#### [EXERCISE INSTRUCTIONS]
For this exercise, return exactly the lines of the material below that begin at the one with "Select Макрос1 in" and stop after the one with "729x349 pixels.".

#### [AVAILABLE RECORDS]

- Opening Delimiter -

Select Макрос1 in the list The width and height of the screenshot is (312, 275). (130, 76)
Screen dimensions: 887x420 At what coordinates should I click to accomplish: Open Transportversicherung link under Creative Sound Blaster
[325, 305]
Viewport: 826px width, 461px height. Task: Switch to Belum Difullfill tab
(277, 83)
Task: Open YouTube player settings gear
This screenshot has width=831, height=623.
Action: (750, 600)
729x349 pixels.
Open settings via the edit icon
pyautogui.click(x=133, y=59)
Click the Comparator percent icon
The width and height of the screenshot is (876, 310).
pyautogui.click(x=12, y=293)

- Closing Delimiter -
- Opening Delimiter -

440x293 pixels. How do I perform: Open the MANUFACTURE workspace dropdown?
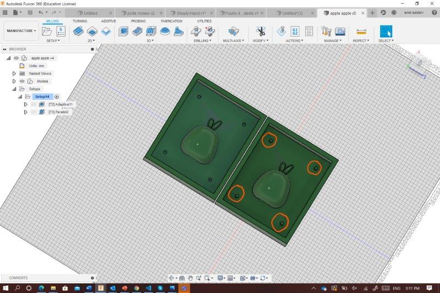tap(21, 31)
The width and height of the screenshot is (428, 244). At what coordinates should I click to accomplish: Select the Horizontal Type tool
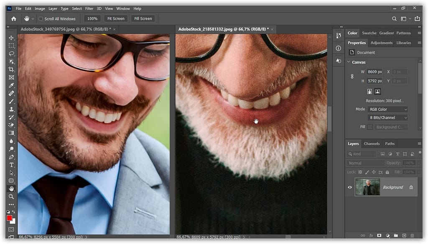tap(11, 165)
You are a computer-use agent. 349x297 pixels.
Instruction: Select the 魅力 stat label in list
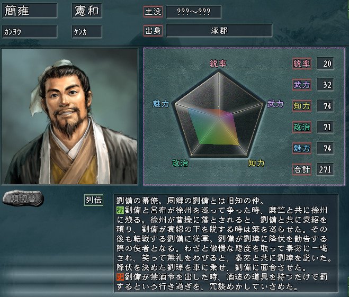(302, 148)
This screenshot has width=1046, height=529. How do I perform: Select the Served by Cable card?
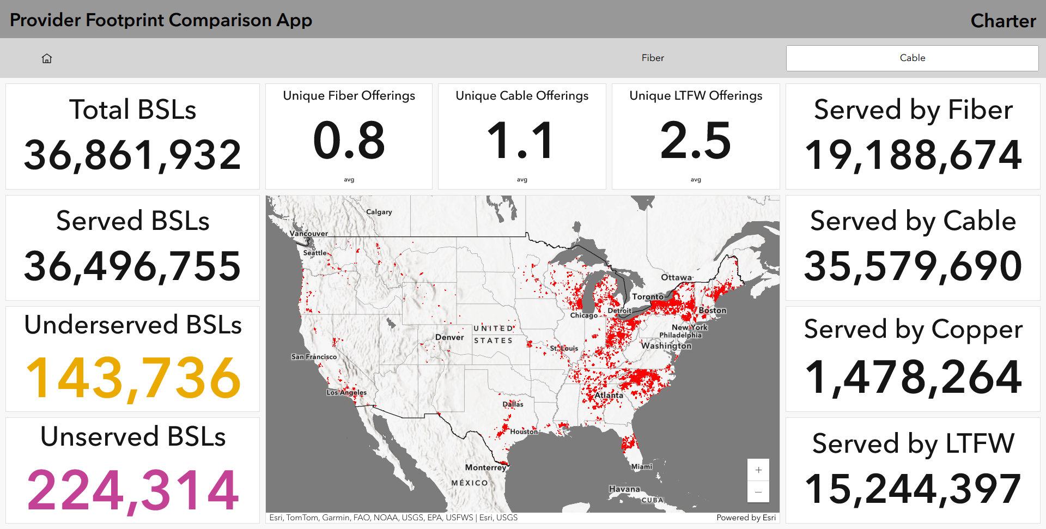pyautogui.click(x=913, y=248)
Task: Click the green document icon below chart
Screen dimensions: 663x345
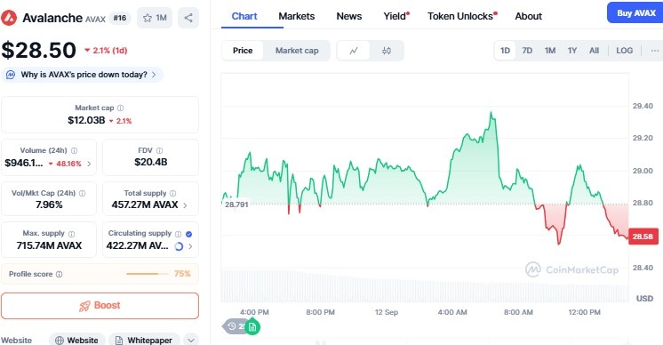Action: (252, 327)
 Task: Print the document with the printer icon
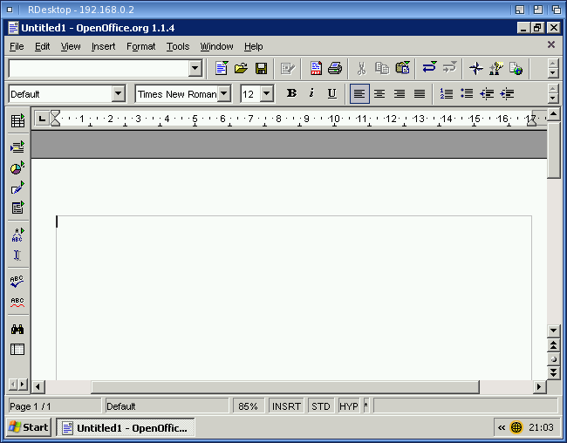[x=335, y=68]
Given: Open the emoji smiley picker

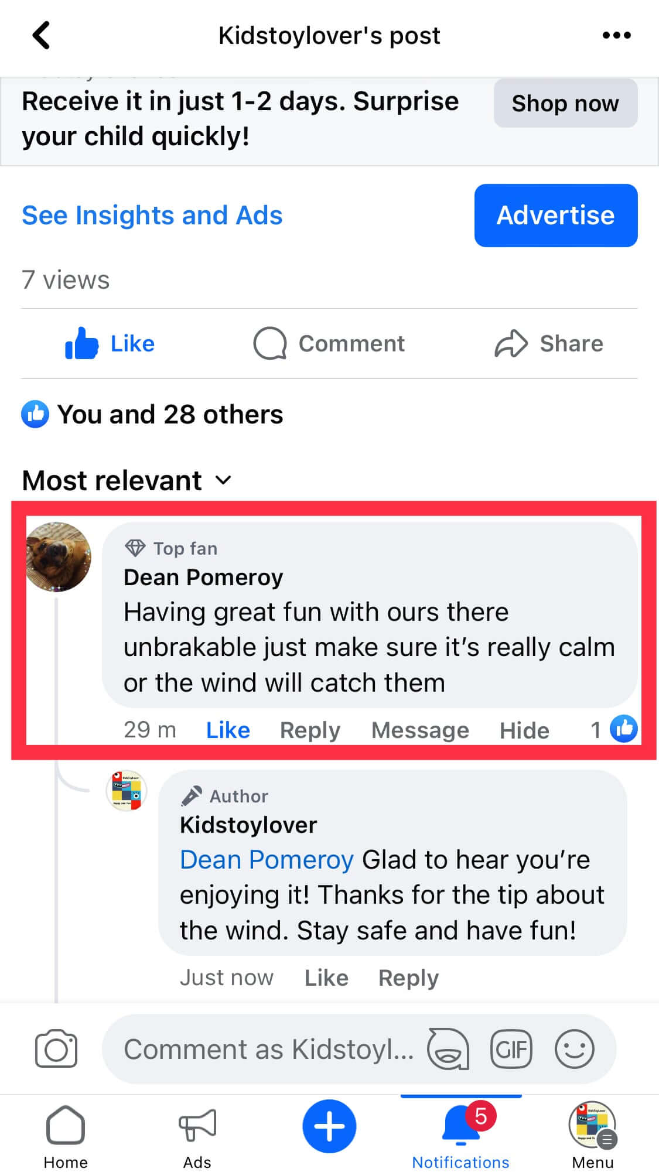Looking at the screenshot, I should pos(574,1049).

- Closing Delimiter -
- Opening Delimiter -

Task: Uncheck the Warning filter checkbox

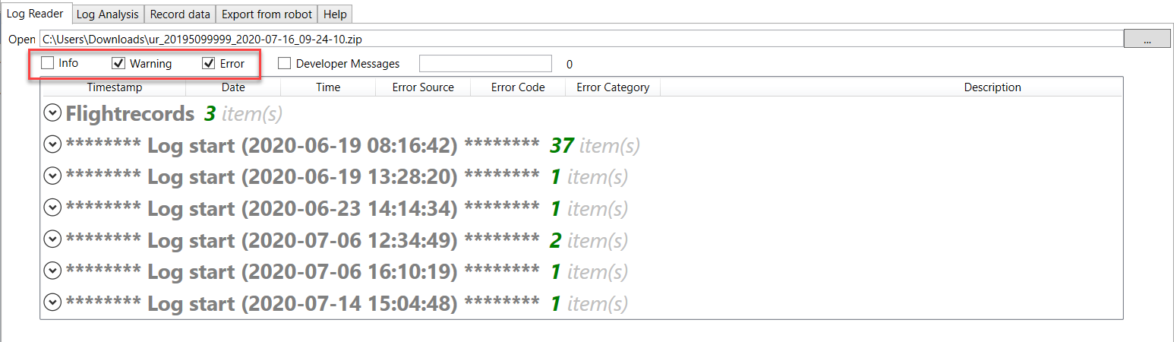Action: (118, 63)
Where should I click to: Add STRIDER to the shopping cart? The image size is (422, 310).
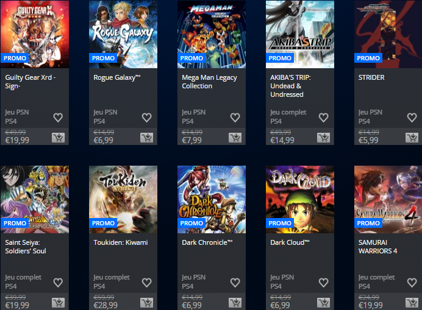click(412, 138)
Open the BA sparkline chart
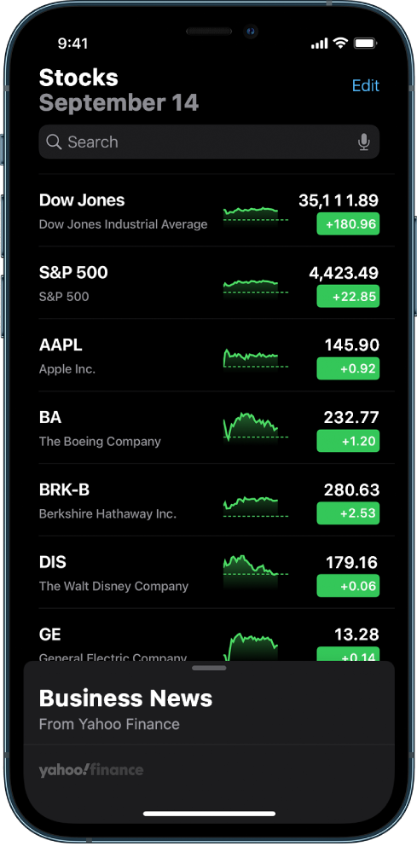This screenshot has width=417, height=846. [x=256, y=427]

- Closing Delimiter -

#### [YOUR RESPONSE]
Select Макрос1 in the list The width and height of the screenshot is (312, 275). (130, 76)
Screen dimensions: 887x420 At what coordinates should I click to accomplish: Open Transportversicherung link under Creative Sound Blaster
[325, 305]
Viewport: 826px width, 461px height. Task: Switch to Belum Difullfill tab
(277, 83)
Task: Open YouTube player settings gear
This screenshot has width=831, height=623.
Action: (750, 600)
729x349 pixels.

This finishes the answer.